Los clubes exclusivos tienen la misma mecánica, pero unos requisitos y unas recompensas totalmente diferentes. Estos clubes nos exigirán conducir con un coche determinado y, a cambio, nos enseñarán una serie de movimientos especiales que aprovecharemos durante la carrera.

¿Cómo se hacen estos movimientos? Este es uno de los conceptos nuevos y uno de los más originales. Tendremos que ir a “rebufo” detrás de un coche hasta que veamos como se rellena una barra roja y en ese momento pulsar el botón adecuado. Podremos obtener mas velocidad, ser invulnerable, etc.

En cualquier caso llegaremos al momento de la conducción y es aquí donde Midnight Club se diferencia de sus predecesores. El juego es rápido, muy rápido y además los circuitos son siempre aleatorios, con puntos a los que tendremos que llegar evitando toda clase de edificios y, por supuesto, el tráfico.

Olvidaros de otros juegos donde el tráfico es anecdótico. Aquí es real y cada golpe no sólo puede retrasarte, sino también destrozarte el coche. En Midnight Club 3, nuestro coche recibe daños y estos se ven físicamente, lo que significará que deberemos tener cuidado si no queremos que la carrera se acabe antes de tiempo.

Pese a ser tan rápido, el juego ofrece a los jugadores un control preciso y que responde a nuestras órdenes de manera inmediata. Algo completamente necesario, si tenemos en cuenta que cada dos por tres tendremos que evitar al tráfico que es muy abundante. Por otro lado, hay que decir, que la IA del juego no es precisamente muy buena. Los otros participantes de la carrera apenas se defienden agresivamente y en el momento en que te pones primero es realmente complejo que te consigan adelantar.

Gráficos y sonido
Estos dos años que ha tardado Rockstar en desarrollar la tercera entrega ha servido para ofrecer a los jugadores un título con una calidad extraordinaria. Primero por el modelado de cada uno de los vehículos –coches y motos- que han sido creados con todo detalle para ofrecer al usuario coches que casi se pueda creer que se pueden tocar.

Estos vehículos ofrecen además efectos visuales como reflejos en tiempo real o un uso de las partículas que no recordábamos desde hacía tiempo.
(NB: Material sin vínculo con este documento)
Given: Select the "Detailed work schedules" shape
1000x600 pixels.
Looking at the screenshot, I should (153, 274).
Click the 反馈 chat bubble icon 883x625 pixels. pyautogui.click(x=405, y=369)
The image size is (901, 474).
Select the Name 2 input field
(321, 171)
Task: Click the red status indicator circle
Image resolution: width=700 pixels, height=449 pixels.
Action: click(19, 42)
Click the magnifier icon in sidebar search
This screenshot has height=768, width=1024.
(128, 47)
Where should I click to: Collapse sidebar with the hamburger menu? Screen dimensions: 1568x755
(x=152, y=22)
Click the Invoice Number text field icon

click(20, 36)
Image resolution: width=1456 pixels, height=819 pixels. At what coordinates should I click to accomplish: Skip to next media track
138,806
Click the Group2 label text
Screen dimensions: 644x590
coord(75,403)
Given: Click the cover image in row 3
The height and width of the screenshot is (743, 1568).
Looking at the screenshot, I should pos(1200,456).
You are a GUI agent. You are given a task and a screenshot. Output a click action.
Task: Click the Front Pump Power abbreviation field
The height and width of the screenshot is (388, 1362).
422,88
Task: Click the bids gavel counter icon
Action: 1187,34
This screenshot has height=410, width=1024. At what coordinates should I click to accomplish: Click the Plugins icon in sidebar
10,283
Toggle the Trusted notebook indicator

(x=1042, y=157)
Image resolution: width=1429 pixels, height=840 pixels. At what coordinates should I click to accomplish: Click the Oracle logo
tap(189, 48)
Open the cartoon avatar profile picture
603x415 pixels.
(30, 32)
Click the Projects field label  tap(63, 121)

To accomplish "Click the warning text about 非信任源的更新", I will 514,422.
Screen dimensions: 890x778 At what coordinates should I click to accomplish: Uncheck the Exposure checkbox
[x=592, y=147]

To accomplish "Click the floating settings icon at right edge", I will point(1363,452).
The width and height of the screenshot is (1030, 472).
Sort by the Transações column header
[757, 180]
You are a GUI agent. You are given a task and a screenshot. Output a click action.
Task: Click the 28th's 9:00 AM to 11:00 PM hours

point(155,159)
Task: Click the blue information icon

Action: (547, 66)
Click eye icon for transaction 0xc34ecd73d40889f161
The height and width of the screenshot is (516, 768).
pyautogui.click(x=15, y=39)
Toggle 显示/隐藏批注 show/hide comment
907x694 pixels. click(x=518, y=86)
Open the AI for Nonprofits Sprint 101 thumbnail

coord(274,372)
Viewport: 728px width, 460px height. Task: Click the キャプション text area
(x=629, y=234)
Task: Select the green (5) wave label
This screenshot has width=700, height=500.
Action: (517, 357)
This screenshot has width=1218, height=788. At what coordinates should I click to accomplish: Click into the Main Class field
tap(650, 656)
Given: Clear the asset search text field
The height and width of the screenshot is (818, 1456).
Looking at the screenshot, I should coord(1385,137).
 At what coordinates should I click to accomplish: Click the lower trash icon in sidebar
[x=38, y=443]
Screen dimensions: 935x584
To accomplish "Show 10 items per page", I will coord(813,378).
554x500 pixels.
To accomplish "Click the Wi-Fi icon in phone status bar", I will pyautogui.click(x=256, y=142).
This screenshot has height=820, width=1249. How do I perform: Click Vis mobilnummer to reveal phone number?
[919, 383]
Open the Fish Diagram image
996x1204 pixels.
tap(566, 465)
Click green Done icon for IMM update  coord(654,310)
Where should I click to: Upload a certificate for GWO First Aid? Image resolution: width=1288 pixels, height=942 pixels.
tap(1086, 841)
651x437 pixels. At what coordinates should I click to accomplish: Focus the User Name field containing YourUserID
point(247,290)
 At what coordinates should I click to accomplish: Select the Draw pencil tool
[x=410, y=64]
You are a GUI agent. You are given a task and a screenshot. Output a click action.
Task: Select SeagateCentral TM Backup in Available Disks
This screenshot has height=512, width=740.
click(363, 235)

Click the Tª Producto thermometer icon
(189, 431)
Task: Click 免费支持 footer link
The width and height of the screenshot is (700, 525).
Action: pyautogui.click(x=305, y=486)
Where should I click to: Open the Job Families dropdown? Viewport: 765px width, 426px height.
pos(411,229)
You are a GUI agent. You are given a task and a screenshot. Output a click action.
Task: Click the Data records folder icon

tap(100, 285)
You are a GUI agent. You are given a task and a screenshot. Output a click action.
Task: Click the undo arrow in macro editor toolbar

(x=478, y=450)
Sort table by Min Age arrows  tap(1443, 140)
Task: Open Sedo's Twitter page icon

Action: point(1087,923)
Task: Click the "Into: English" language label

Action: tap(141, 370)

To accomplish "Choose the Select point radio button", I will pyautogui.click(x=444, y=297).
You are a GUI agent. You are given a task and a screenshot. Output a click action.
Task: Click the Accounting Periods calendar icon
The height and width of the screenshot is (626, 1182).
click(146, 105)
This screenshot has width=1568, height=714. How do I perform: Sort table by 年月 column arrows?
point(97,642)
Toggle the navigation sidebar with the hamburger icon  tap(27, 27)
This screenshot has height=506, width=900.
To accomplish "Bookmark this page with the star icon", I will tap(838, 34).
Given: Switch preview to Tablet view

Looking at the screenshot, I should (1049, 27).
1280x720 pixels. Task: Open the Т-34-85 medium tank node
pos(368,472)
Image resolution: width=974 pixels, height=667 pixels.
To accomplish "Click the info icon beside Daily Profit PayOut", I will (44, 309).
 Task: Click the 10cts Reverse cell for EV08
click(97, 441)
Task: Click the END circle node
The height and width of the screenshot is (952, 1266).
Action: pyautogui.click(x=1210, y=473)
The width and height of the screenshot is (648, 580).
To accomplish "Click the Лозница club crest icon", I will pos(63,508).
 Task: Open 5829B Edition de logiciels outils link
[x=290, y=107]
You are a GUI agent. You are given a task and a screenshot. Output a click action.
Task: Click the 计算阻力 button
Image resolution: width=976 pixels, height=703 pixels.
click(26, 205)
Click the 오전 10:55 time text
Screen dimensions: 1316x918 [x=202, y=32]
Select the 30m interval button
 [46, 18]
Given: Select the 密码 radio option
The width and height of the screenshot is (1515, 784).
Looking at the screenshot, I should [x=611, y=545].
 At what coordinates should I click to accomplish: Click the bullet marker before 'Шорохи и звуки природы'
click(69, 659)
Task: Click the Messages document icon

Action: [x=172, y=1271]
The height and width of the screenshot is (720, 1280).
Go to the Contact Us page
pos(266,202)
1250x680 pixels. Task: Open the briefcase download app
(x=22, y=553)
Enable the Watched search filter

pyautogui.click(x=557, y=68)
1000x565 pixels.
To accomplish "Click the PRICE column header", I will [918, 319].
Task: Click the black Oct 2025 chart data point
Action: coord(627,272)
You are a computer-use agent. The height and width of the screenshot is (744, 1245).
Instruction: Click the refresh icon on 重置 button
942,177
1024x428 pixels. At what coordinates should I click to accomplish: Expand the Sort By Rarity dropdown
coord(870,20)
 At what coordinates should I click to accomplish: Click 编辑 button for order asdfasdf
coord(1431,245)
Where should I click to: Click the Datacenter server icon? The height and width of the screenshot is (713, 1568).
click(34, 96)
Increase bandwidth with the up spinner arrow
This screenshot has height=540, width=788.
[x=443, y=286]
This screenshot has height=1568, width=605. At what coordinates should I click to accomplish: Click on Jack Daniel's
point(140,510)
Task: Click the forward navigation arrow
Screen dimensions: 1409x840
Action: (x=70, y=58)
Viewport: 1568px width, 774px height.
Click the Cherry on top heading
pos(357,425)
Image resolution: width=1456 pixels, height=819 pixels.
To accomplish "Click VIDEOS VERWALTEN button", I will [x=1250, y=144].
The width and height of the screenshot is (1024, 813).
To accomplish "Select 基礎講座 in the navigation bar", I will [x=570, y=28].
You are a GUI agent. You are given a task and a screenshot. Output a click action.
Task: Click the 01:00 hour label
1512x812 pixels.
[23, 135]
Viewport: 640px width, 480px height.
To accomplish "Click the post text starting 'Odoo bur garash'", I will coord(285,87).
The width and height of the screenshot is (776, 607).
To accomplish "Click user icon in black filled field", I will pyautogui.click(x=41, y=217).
Algo parecido pasa con los decorados. Un detalle espectacular y todo tipo de tráfico y personas paseando para hacer más real el juego. Curiosamente, el juego se mantiene a una velocidad constante de fotogramas y sin ralentizaciones, lo cual es todo un lujo.

El sonido sirve para completar el juego. El título no ha sido doblado al castellano, aunque sí traducido, con lo que tendremos los habituales subtítulos. Aunque en un juego de conducción de estas características lo que importa es la BSO y en este caso, Midnight Club es realmente increíble en todos los sentidos.

Nuestra opinión
Rockstar ha hecho un gran juego. No sólo ofrece las habituales características de los juegos “tunning” sino que añade elementos completamente nuevos y además vehículos nuevos. Si a eso añadimos la exclusiva mecánica y el hecho de poder acceder a más vehículos que en ningún otro juego, sin duda este es el juego de “tunning” del año.

Lo mejor
Los numerosos vehículos, el tipo de desarrollo, los gráficos, etc.

Lo peor
La IA de los contrincantes es mejorable.